だがコントレーラスがこれ以上の何かを手に入れるにしても、例えばそれを名誉や人生の充実ではなく年俸に限定してみても、彼の情熱を喚起させるには難しいのではないだろうか。たとえ今後精進を続け、球界を代表する投手になったとしても、彼に払われれるだろう年俸は、現在の相場ならば15億円前後だ。(球界の最高年俸投手は、ケビン・ブラウンの約17億円)
だが8億円から15億円に年俸が増えたとしても、祖国を捨てて来た時に契約した8億円の興奮には、決して及ばないことは想像に易い。
そういう選手には、この先どういうゴールを提示すればいいのだろうか。

タイトルホルダーになる?
チームの優勝に貢献する?
人々の記憶に残る選手になること?

だが彼にとって野球は、生活の糧を稼ぐ職業の一つにすぎなかったら、どうだろう…。


もちろんここまで書いてきたことは、あくまで僕の想像の粋を越えたものではないし、コントレーラスの本当の気持ちもわからない。
だが彼のその余りにも恵まれた才能とは、正反対の不安定なものが漂う投球を見るたびに、その原因はどこにあるのだろうと思ってきた。
それは単順に精神的な弱さのせいかもしれないが、同時にどうして自分の才能にもっと固執しないのだろう、しがみつかないのだろうと感じさせる淡白さも彼の投球には感じてきた。
もしかしてそれが現状の生活に対する満足ならば、その淡白さにも納得できる。
だからできれば、彼が何も持たずにキューバからやってきたならば、状況は違っていたのではないかとも思うのである。
それは彼の家族たちにとっては、大きな困窮を意味するので、無責任には望めないことであるが、それでももしこの才能が、メジャーリーグの歴史に残る前に消えていってしまうのは余りにも惜しいと思うのだ…。

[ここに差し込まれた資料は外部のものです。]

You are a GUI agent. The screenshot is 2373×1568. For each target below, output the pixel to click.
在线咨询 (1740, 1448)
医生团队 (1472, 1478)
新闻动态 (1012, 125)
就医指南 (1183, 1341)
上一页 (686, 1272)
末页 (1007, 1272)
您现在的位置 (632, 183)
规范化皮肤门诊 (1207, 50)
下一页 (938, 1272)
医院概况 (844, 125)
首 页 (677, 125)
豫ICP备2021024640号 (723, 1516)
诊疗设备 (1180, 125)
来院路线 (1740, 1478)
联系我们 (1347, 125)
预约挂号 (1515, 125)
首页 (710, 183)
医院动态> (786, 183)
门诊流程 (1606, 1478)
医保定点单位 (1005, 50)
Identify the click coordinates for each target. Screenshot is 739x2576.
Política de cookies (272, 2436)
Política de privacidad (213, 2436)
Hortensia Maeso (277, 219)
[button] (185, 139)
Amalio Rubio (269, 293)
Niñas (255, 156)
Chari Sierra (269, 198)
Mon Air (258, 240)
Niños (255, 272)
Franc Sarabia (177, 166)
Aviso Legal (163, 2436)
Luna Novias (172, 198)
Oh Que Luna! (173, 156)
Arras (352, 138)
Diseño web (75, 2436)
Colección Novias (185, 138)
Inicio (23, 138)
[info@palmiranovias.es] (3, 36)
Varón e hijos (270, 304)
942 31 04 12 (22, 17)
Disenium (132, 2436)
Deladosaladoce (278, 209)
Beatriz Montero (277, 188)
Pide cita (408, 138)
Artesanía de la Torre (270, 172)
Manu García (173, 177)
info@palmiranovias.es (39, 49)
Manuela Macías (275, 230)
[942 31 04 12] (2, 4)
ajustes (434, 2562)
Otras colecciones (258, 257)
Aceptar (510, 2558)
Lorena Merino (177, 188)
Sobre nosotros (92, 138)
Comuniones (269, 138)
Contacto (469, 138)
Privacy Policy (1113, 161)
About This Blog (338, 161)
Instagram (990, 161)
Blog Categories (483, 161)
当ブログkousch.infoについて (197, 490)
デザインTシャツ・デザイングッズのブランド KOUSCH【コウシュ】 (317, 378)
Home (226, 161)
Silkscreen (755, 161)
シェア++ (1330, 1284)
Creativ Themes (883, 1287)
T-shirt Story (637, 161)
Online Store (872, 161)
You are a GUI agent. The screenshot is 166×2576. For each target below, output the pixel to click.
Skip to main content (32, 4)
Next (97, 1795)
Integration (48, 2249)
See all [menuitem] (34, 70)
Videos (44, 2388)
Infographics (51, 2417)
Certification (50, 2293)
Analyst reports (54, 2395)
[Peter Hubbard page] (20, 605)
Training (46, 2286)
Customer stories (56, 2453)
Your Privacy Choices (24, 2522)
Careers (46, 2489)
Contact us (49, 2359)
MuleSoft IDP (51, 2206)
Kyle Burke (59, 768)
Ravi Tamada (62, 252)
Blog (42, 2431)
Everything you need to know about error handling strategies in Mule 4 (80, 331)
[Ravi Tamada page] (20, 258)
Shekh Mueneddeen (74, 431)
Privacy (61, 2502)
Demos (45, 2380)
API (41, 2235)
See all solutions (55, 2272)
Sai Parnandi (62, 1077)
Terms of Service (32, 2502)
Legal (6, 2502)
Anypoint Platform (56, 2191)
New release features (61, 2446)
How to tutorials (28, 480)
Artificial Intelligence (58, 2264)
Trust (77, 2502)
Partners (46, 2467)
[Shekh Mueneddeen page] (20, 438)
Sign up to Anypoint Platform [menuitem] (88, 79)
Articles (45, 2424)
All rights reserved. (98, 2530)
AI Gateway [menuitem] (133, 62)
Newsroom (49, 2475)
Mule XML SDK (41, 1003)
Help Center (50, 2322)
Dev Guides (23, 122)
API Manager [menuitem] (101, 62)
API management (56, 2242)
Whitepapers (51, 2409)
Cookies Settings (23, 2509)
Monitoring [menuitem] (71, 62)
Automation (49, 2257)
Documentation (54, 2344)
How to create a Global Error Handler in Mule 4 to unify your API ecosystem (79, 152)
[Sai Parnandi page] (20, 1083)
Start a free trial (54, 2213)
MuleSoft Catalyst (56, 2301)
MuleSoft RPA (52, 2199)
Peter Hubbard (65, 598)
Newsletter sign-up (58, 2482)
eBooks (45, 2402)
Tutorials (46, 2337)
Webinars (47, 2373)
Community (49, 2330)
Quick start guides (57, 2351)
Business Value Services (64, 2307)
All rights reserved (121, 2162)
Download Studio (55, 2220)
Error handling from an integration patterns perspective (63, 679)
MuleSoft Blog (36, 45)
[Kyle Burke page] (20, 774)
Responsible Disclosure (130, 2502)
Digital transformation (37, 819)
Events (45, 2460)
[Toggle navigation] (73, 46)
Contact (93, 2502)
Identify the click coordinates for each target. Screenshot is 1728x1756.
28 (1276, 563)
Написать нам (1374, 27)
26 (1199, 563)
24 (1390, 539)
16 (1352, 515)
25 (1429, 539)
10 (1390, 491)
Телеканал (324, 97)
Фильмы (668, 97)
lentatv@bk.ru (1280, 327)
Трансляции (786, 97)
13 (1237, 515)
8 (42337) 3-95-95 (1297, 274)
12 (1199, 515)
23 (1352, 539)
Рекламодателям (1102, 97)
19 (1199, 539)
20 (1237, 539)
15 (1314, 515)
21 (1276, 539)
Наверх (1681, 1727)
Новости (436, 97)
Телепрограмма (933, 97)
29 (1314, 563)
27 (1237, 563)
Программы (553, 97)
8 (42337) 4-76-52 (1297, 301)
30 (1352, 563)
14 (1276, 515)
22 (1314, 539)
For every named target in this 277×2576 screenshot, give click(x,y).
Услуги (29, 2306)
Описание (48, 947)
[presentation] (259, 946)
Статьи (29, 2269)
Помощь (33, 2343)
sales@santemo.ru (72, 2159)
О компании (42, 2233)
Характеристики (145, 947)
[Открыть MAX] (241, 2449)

家族と再会後、初めて登板した26日のメッツとのサブウェイシリーズでは、6回を2安打、0点に抑え、自己最高の10奪三振を奪った。
その好投は偶然なのか、それとも彼が言った通り家族と再会し、変わった証拠なのかはこれから徐々にわかっていくだろう。、特にヤンキースは地区優勝であれ、ワイルドカードであれ、必ずポストシーズンに進出するはずだから、10月まで彼を見るチャンスはあるのだ。